Document text.
%%
MooseMesh *const	_mesh
const bool &	_enabled
MooseApp &	_app
Factory &	_factory
ActionFactory &	_action_factory
const std::string &	_type
const std::string &	_name
const InputParameters &	_pars
const Parallel::Communicator &	_communicator

Detailed Description

Mesh generator that builds a 3D mesh representing quadrilateral subchannels.

Definition at line 18 of file SCMDetailedQuadSubChannelMeshGenerator.h.

Constructor & Destructor Documentation

SCMDetailedQuadSubChannelMeshGenerator()

SCMDetailedQuadSubChannelMeshGenerator::SCMDetailedQuadSubChannelMeshGenerator

(

const InputParameters &

parameters

)

Definition at line 46 of file SCMDetailedQuadSubChannelMeshGenerator.C.

  : MeshGenerator(parameters),
    _unheated_length_entry(getParam<Real>("unheated_length_entry")),
    _heated_length(getParam<Real>("heated_length")),
    _unheated_length_exit(getParam<Real>("unheated_length_exit")),
    _pitch(getParam<Real>("pitch")),
    _pin_diameter(getParam<Real>("pin_diameter")),
    _n_cells(getParam<unsigned int>("n_cells")),
    _nx(getParam<unsigned int>("nx")),
    _ny(getParam<unsigned int>("ny")),
    _n_channels(_nx * _ny),
    _side_gap(getParam<Real>("side_gap")),
    _block_id(getParam<unsigned int>("block_id"))
{
  Real L = _unheated_length_entry + _heated_length + _unheated_length_exit;
  Real dz = L / _n_cells;
  for (unsigned int i = 0; i < _n_cells + 1; i++)
    _z_grid.push_back(dz * i);

  _subchannel_position.resize(_n_channels);
  for (unsigned int i = 0; i < _n_channels; i++)
  {
    _subchannel_position[i].reserve(3);
    for (unsigned int j = 0; j < 3; j++)
    {
      _subchannel_position.at(i).push_back(0.0);
    }
  }

  _subch_type.resize(_n_channels);
  for (unsigned int iy = 0; iy < _ny; iy++)
  {
    for (unsigned int ix = 0; ix < _nx; ix++)
%%
Given request 1.
Can you repeat the records from the line with "Split the editor to the right" up to and including the line with "(x=593, y=99)"?
The records have no connection to the mesh generator documentation; each comes from its own source.

Recorded data.
%%
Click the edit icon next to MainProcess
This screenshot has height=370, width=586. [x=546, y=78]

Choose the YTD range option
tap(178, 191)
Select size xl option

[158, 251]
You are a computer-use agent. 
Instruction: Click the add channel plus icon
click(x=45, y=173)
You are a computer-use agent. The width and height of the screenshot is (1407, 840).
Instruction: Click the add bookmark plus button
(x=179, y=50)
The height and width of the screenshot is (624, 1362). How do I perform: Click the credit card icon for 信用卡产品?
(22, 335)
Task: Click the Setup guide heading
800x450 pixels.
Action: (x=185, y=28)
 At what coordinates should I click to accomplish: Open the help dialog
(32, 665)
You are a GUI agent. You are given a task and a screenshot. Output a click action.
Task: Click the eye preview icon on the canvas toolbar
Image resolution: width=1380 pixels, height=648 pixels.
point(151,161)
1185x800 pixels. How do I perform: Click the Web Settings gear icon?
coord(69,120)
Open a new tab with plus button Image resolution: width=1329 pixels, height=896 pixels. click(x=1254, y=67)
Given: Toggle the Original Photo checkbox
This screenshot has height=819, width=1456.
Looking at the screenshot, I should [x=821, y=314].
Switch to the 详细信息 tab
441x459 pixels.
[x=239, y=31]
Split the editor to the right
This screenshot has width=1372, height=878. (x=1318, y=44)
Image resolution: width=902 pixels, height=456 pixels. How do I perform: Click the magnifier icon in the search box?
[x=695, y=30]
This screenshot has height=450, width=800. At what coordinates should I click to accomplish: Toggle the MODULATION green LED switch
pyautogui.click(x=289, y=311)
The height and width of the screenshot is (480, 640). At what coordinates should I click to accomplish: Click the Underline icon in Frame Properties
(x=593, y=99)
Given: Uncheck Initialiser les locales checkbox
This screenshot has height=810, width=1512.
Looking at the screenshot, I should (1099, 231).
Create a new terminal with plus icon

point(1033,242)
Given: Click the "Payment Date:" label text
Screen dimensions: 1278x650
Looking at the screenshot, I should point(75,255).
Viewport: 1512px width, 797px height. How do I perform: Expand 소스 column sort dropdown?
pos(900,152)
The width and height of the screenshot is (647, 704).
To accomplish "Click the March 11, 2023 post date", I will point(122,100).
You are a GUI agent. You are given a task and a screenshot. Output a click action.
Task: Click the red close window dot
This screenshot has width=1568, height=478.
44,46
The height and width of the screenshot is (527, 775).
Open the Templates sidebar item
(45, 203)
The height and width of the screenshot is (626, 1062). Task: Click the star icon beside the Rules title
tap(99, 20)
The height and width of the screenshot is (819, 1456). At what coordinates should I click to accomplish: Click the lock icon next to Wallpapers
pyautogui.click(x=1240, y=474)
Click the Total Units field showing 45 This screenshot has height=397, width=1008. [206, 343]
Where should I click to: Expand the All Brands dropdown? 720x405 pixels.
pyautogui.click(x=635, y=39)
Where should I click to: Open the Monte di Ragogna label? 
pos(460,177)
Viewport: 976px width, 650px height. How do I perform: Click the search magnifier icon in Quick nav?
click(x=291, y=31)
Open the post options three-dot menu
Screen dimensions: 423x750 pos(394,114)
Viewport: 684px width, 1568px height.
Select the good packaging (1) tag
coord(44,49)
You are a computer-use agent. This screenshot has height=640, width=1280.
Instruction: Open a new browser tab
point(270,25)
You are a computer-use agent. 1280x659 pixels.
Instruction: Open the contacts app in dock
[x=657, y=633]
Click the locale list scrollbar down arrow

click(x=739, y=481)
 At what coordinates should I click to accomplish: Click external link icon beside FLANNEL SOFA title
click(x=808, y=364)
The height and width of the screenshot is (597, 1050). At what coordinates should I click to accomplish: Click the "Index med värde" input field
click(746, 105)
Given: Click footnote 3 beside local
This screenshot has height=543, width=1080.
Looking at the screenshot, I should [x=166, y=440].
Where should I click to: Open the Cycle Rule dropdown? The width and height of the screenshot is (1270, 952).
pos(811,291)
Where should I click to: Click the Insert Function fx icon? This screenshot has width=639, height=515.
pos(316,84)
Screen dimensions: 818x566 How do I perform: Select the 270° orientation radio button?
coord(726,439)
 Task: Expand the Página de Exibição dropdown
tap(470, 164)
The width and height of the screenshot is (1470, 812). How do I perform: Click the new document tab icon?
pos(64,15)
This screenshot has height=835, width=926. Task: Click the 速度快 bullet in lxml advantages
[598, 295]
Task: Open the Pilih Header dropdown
%%
Given request 2.
Could you carry the mesh generator documentation forward from the point where it stops?

Exercise output 1.
Split the editor to the right
This screenshot has width=1372, height=878. (x=1318, y=44)
Image resolution: width=902 pixels, height=456 pixels. How do I perform: Click the magnifier icon in the search box?
[x=695, y=30]
This screenshot has height=450, width=800. At what coordinates should I click to accomplish: Toggle the MODULATION green LED switch
pyautogui.click(x=289, y=311)
The height and width of the screenshot is (480, 640). At what coordinates should I click to accomplish: Click the Underline icon in Frame Properties
(x=593, y=99)

Exercise output 2.
    {
      unsigned int i_ch = _nx * iy + ix;
      bool is_corner = (ix == 0 && iy == 0) || (ix == _nx - 1 && iy == 0) ||
                       (ix == 0 && iy == _ny - 1) || (ix == _nx - 1 && iy == _ny - 1);
      bool is_edge = (ix == 0 || iy == 0 || ix == _nx - 1 || iy == _ny - 1);

      if (is_corner)
        _subch_type[i_ch] = EChannelType::CORNER;
      else if (is_edge)
        _subch_type[i_ch] = EChannelType::EDGE;
      else
        _subch_type[i_ch] = EChannelType::CENTER;

      // set the subchannel positions so that the center of the assembly is the zero point
      Real offset_x = (_nx - 1) * _pitch / 2.0;
      Real offset_y = (_ny - 1) * _pitch / 2.0;
      _subchannel_position[i_ch][0] = _pitch * ix - offset_x;
      _subchannel_position[i_ch][1] = _pitch * iy - offset_y;
    }
  }
}

Member Function Documentation

generate()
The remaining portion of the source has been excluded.